DATA EXTRACTS section start
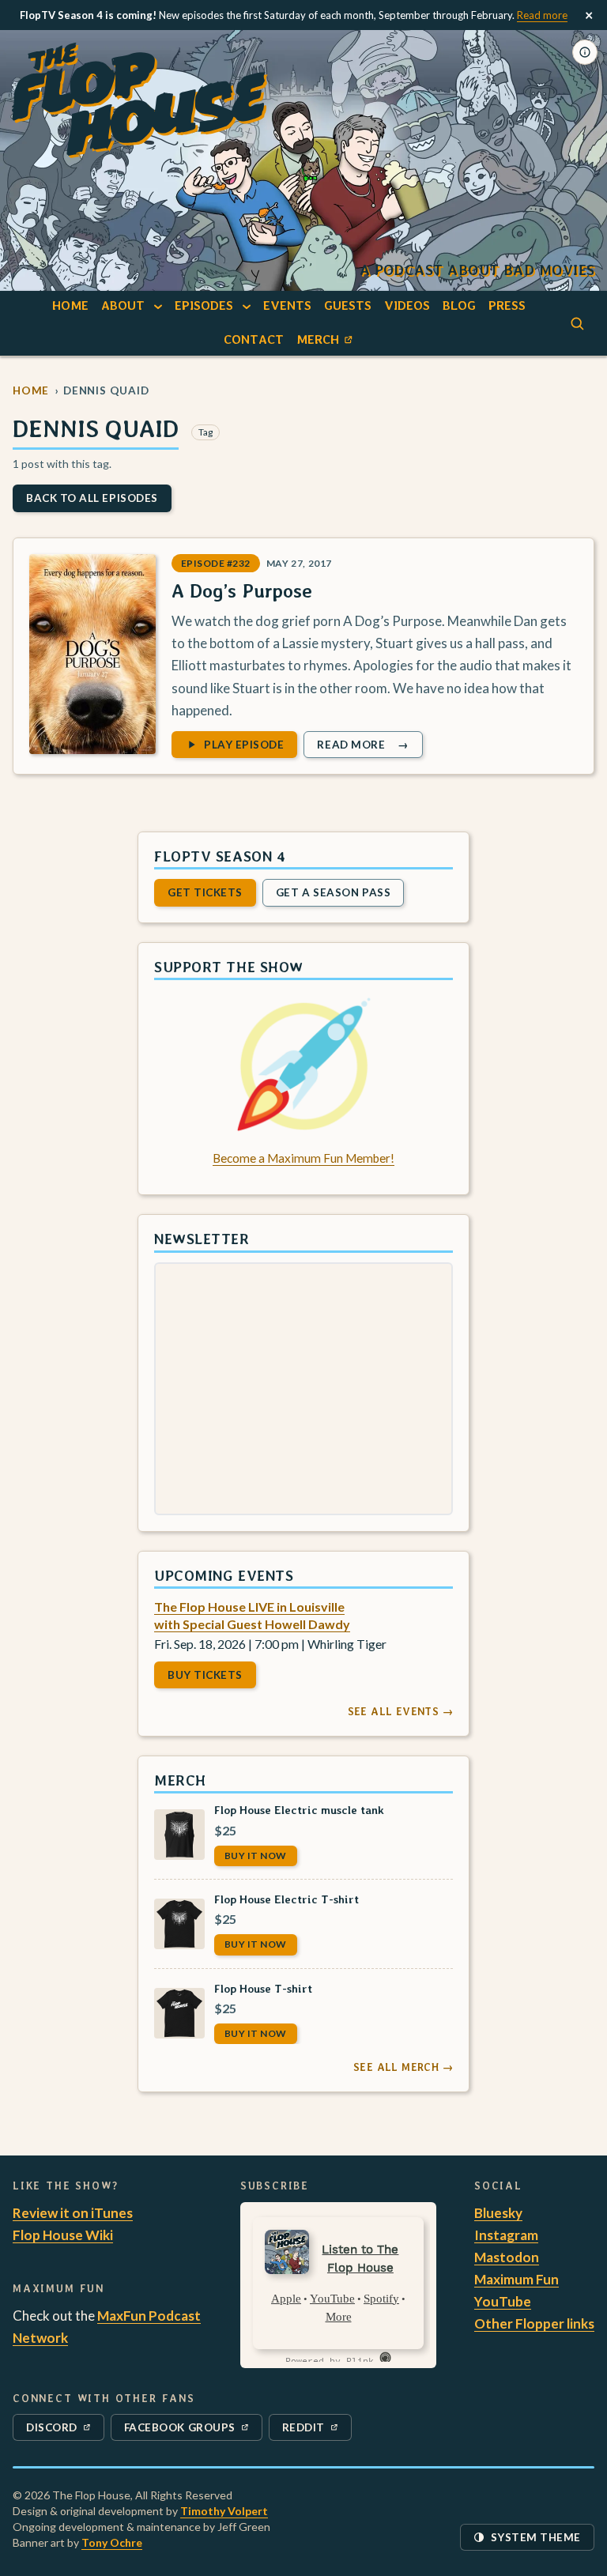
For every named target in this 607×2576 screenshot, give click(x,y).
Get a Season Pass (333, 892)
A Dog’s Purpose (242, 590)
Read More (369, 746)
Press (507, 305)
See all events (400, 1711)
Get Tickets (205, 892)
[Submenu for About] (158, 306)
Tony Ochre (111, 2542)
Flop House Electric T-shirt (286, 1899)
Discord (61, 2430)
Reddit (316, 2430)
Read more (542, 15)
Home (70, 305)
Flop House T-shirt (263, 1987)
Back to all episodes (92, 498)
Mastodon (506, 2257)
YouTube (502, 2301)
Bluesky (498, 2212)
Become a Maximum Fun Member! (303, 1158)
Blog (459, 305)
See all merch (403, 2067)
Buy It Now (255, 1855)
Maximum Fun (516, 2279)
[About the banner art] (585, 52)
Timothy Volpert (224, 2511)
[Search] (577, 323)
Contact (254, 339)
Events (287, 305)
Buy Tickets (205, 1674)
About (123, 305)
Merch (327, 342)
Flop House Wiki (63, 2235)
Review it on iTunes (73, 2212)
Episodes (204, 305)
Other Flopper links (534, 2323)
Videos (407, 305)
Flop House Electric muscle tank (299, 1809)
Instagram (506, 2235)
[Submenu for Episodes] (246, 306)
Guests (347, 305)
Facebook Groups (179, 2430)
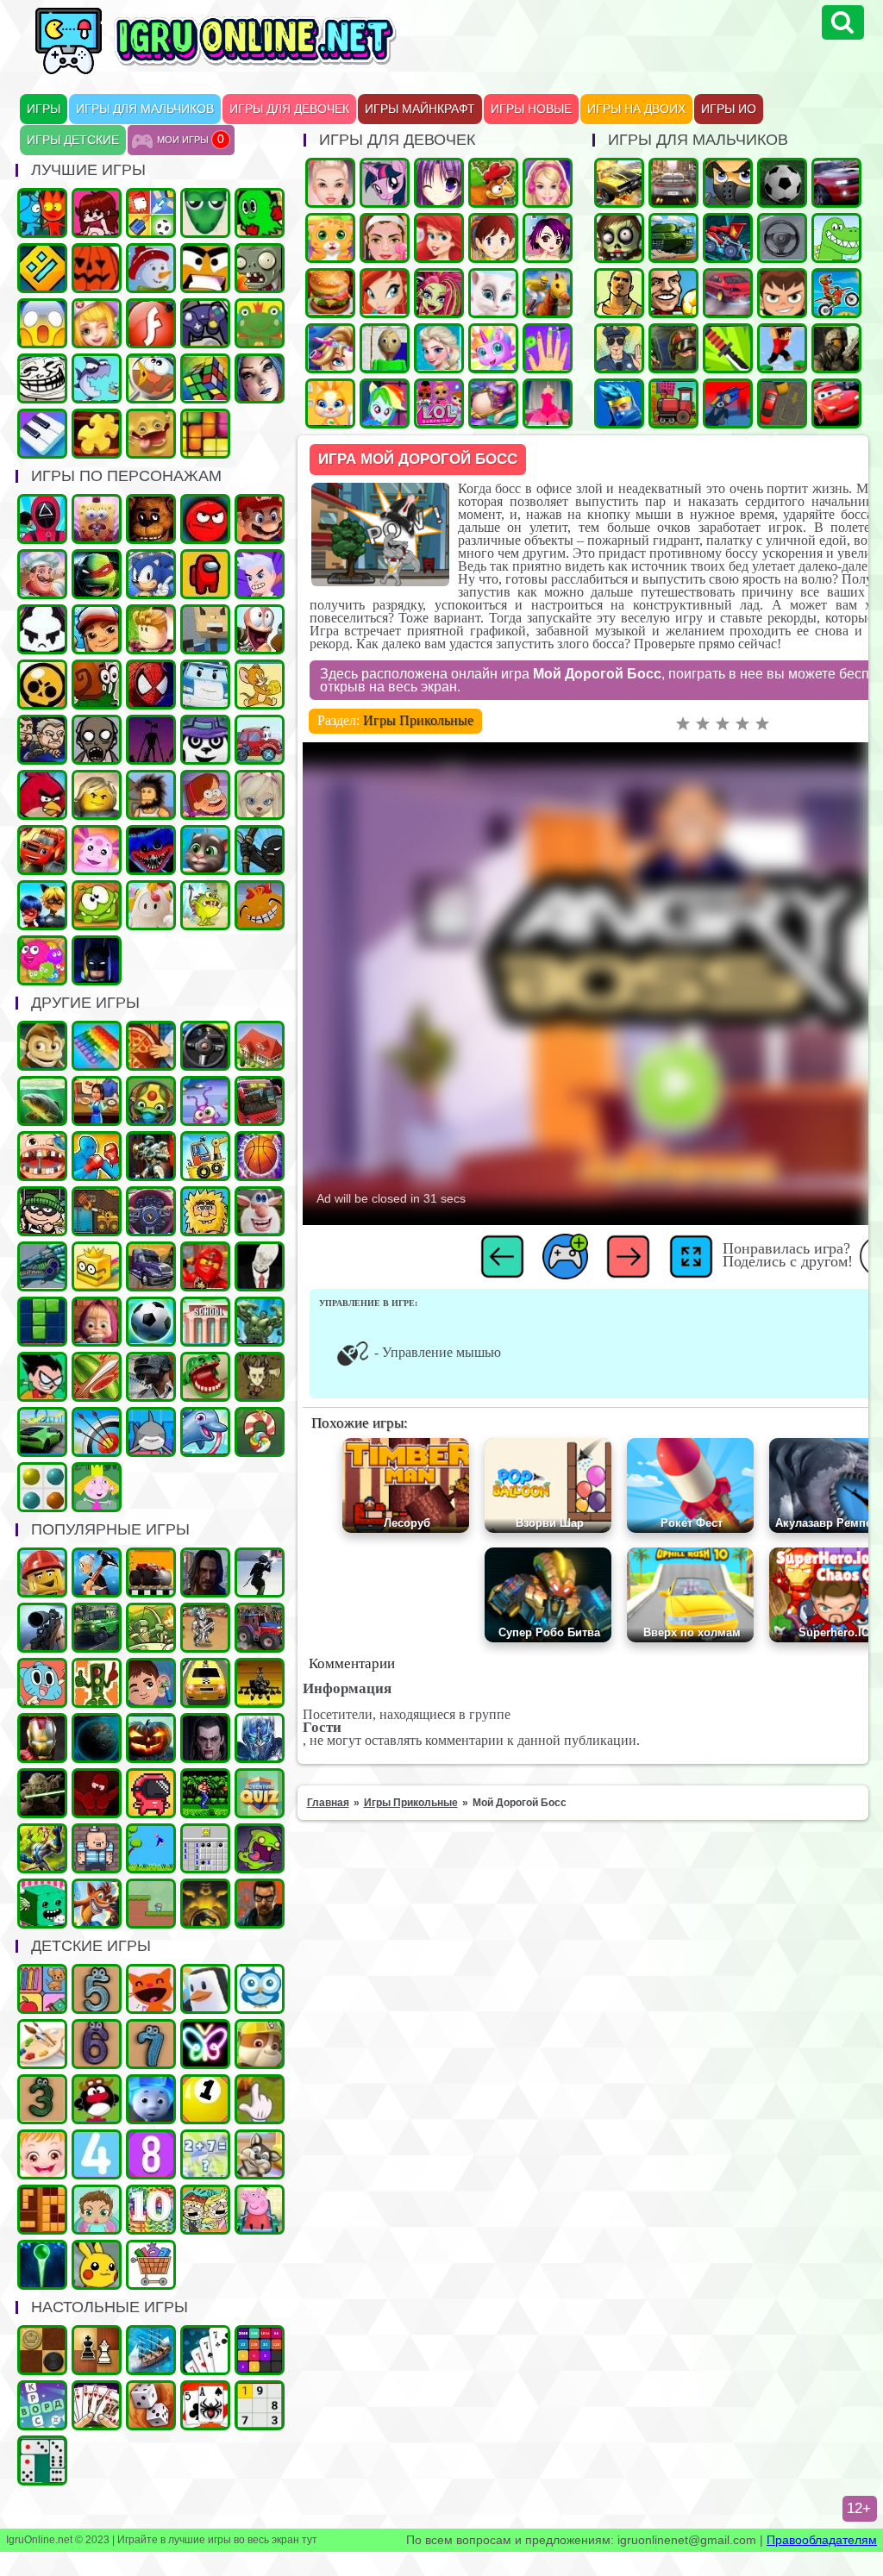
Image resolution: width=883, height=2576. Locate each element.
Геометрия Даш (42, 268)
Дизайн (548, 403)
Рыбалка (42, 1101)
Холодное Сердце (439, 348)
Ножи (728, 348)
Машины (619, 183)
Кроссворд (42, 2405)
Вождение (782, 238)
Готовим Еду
DATA EXTRACTS section end
Each line of the material that contains the string "House" has to be copied out.

Flop House Electric T-shirt (286, 1899)
Flop House T-shirt (263, 1987)
Flop House Wiki (63, 2235)
Flop House Electric muscle tank (299, 1809)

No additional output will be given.